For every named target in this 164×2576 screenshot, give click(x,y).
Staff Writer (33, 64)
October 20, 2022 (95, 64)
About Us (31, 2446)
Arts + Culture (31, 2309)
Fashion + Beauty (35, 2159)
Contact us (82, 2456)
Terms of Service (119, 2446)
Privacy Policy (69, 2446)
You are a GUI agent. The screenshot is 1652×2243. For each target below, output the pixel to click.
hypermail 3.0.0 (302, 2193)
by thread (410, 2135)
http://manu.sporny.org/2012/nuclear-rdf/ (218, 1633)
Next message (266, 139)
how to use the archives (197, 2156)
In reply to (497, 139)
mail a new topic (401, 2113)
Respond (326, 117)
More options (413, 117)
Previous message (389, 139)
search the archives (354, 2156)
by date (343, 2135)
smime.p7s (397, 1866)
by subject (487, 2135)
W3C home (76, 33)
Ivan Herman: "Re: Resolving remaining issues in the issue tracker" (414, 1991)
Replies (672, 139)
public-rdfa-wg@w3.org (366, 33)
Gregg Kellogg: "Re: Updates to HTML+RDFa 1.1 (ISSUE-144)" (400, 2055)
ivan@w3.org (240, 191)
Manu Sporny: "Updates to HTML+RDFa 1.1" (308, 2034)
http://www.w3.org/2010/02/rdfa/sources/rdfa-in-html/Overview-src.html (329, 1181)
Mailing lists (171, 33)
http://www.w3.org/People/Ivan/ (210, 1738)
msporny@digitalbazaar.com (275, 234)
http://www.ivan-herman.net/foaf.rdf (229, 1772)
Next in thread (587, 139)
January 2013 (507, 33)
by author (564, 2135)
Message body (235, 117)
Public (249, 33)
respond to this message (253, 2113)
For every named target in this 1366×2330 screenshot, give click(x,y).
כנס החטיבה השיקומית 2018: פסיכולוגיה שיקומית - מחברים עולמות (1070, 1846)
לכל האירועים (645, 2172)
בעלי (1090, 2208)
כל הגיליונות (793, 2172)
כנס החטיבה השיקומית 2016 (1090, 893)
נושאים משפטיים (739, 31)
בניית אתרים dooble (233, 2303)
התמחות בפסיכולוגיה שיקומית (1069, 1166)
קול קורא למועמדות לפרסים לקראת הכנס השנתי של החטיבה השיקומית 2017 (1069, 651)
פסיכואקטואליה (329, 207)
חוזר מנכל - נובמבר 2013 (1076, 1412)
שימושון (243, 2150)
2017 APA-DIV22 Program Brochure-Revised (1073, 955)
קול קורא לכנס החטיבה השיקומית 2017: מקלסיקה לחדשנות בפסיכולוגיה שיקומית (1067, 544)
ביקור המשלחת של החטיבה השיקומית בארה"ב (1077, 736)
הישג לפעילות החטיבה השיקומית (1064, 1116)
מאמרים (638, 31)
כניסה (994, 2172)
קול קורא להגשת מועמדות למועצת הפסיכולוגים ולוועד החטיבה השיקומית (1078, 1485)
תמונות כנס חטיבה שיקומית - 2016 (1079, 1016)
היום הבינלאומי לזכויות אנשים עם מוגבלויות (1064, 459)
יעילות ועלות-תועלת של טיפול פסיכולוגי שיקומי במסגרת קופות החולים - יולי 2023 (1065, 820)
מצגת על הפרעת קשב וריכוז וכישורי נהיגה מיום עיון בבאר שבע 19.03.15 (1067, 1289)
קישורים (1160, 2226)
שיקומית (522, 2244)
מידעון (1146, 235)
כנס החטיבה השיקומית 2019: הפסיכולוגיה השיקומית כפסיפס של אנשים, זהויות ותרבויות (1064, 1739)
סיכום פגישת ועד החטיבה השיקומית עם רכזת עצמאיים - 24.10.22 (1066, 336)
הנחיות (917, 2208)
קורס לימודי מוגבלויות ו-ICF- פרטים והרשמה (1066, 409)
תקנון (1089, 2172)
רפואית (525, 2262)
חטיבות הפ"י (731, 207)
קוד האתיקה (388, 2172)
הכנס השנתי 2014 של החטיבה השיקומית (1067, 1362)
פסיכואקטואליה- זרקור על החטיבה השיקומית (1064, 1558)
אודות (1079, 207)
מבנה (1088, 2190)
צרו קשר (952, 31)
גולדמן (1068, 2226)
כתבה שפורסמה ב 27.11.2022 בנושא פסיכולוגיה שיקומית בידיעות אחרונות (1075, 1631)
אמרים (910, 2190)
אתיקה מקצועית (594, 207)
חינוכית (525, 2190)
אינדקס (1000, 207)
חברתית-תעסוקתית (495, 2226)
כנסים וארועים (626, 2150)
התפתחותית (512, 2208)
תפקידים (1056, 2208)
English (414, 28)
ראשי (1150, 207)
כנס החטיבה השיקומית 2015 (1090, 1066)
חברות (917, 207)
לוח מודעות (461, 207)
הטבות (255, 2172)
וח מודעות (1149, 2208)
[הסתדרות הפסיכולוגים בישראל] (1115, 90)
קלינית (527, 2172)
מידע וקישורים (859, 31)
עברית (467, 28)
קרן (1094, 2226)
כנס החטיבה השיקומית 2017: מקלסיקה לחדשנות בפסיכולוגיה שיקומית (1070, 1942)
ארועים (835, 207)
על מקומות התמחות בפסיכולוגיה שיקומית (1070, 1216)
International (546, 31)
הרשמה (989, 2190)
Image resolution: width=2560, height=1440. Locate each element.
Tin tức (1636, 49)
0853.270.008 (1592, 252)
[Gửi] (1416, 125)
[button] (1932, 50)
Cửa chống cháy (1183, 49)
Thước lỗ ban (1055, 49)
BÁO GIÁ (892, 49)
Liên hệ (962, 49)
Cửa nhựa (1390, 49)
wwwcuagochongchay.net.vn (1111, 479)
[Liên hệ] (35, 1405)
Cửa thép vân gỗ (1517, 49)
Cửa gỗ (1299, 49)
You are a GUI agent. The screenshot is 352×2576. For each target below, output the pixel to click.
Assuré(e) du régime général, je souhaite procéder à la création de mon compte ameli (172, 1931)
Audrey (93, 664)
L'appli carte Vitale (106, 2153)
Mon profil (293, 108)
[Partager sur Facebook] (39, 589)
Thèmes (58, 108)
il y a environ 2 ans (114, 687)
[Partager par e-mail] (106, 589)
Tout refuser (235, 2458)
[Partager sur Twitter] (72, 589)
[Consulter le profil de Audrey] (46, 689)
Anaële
+--
Each line, starting with the one containing "[Partager sur Facebook] (39, 589)" and ending with the last line of the records above, should be reproduced exactly.

● **Answer section**:
[Partager sur Facebook] (39, 589)
Thèmes (58, 108)
il y a environ 2 ans (114, 687)
[Partager par e-mail] (106, 589)
Tout refuser (235, 2458)
[Partager sur Twitter] (72, 589)
[Consulter le profil de Audrey] (46, 689)
Anaële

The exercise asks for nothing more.